Some worker advocates are advising injured workers to claim a work injury under short term disability insurance rather than the WSIB because WSIB decision making has become too negative. Last fall, a group of health care practitioners has presented their experience with the WSIB ignoring treatment recommendations in the report “Prescription Overruled” and the Ombudsman of Ontario is considering their request for a public investigation.
Board’s health care cutbacks
The WSIB reports a dramatic reduction in spending on health care in recent years. While the province’s health care costs were rising by about 3% a year, the WSIB’s expenditures on health care were decreasing by about 2.5% a year between 2009 and 2014.
Take lower back injuries for example.

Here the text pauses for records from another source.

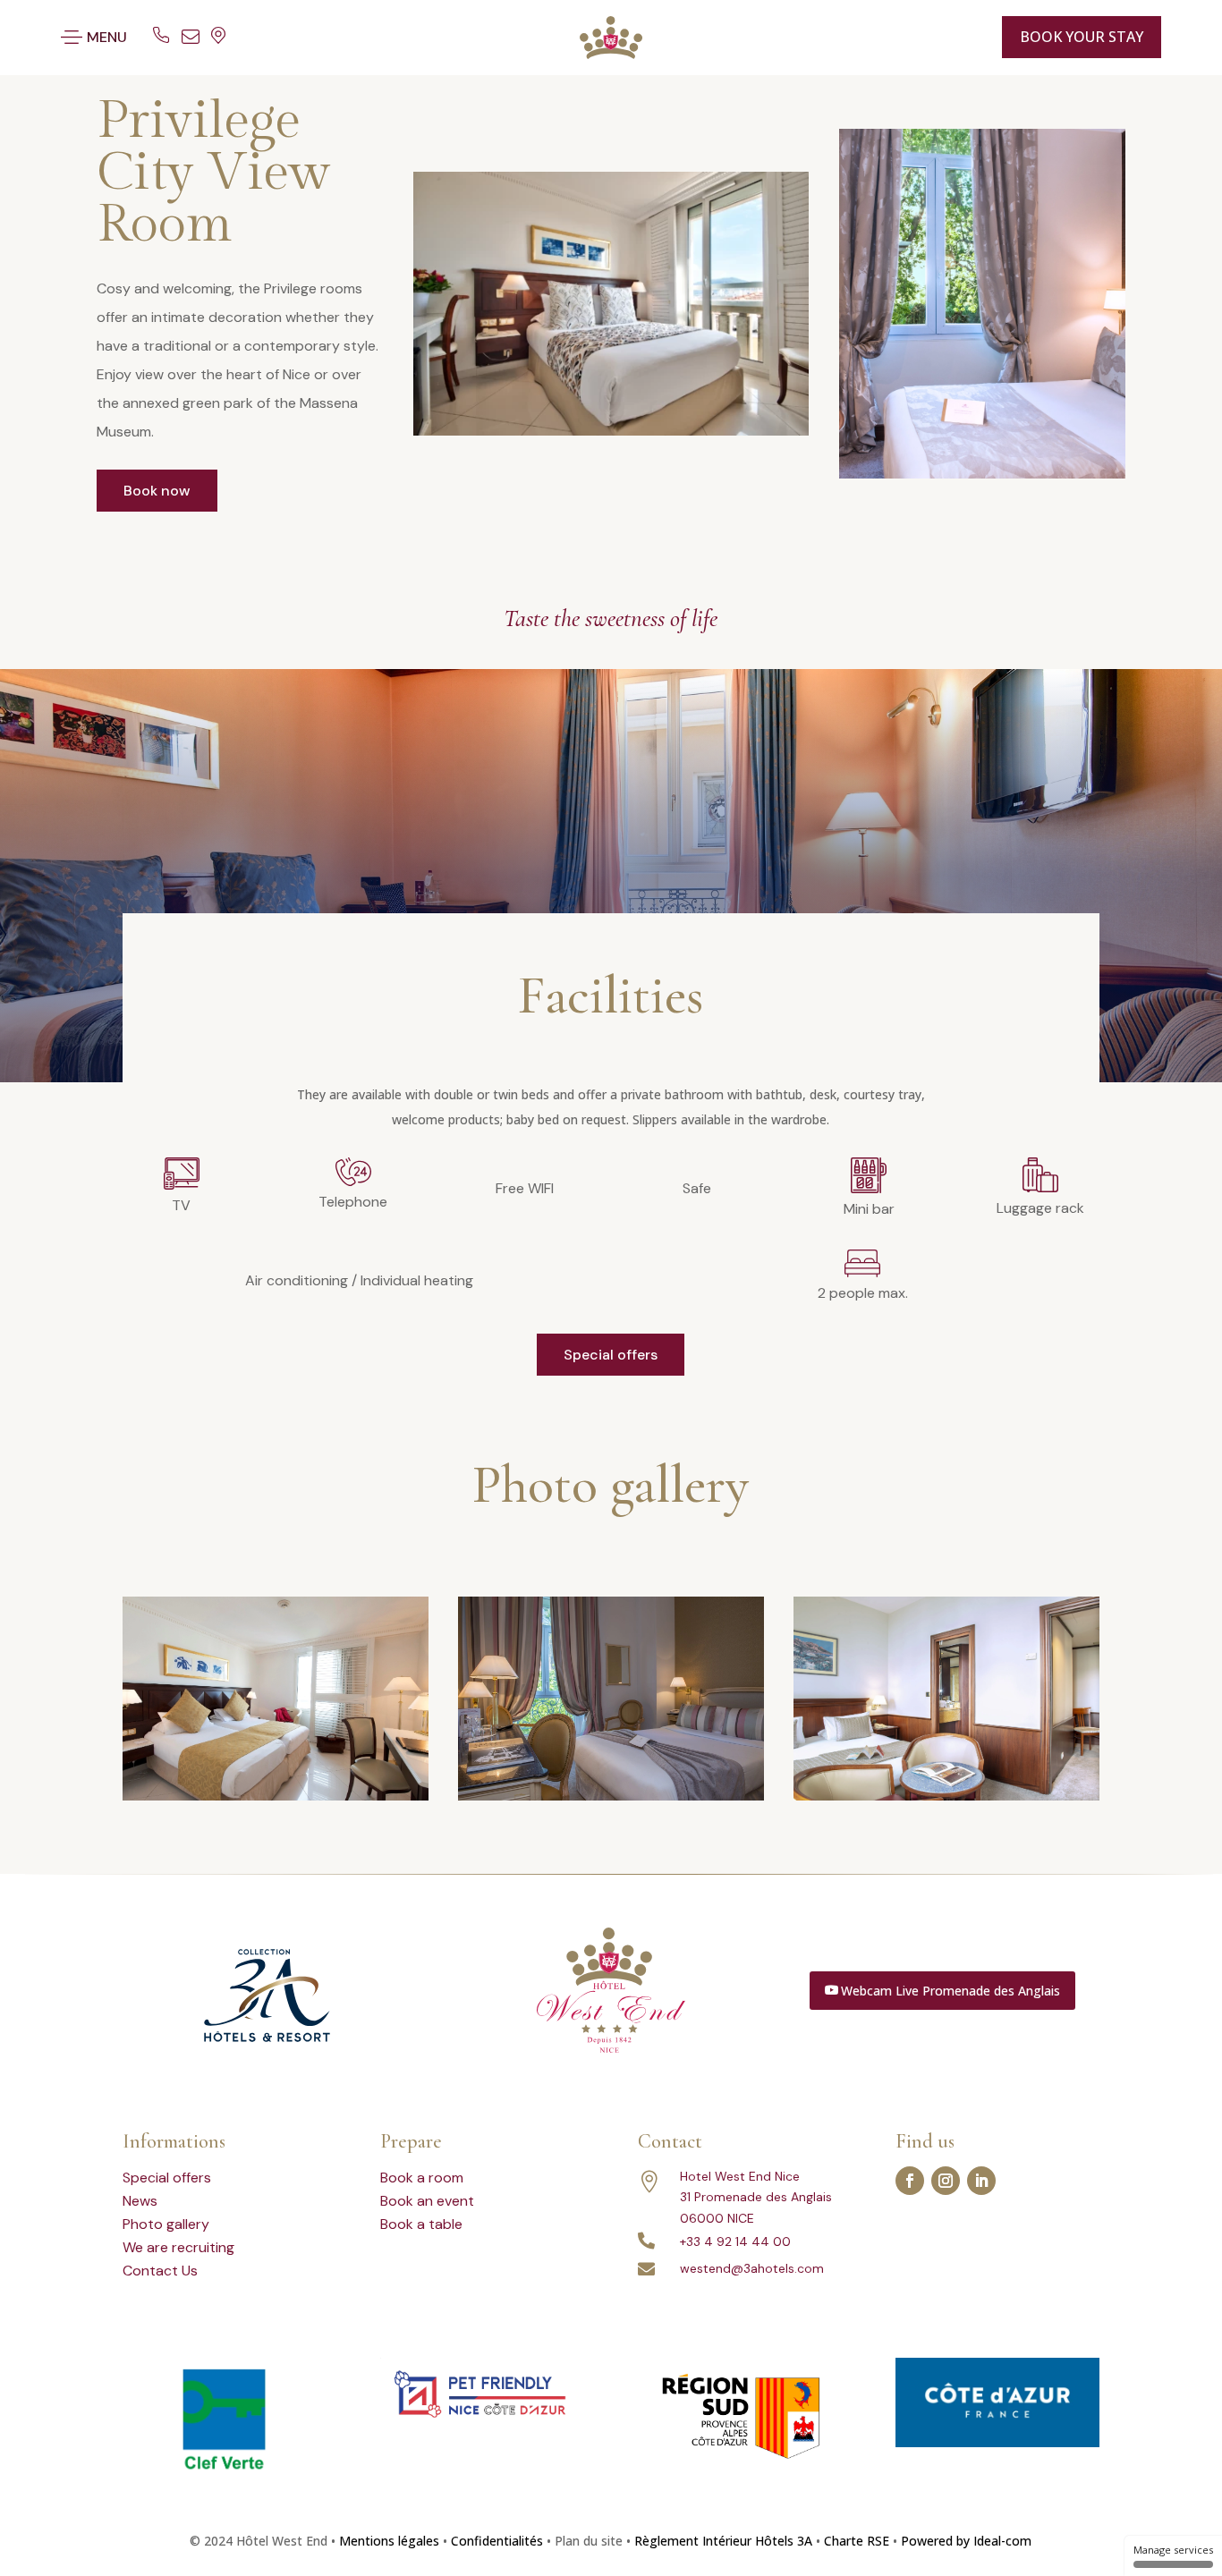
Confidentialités (497, 2540)
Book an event (427, 2200)
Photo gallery (166, 2224)
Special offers (611, 1354)
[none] (952, 37)
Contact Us (160, 2270)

The average amount spent by the WSIB on health care per claim in the first year after injury has decreased by over $1000 a year per injured worker, a 23% cutback between 2008 and 2012 (WSIB 2015 Economic Statement)
- If you were a family doctor today, and your patient needs physiotherapy to recover from a low back strain, would you fill in the short term disability insurance or the WSIB claim form?
- Do the rates paid to health care providers differ between OHIP, private insurance, social assistance and WSIB?
- What are the chances of a health care provider not getting paid on time or not getting paid at all in the different systems?
- What are the chances of a patient getting the medication or treatment prescribed by their doctor, between the WSIB, private insurance or social assistance?
What’s really behind those statistics?
Since 2009, the number of lost-time injuries reported to the WSIB has fallen by 19%. This rate represents an historic low and is the lowest of any jurisdiction in Canada. Does the extent to which our workers’ compensation system respects the treating health care providers affect the extent to which doctors and patients are willing to make use of the workers’ compensation system?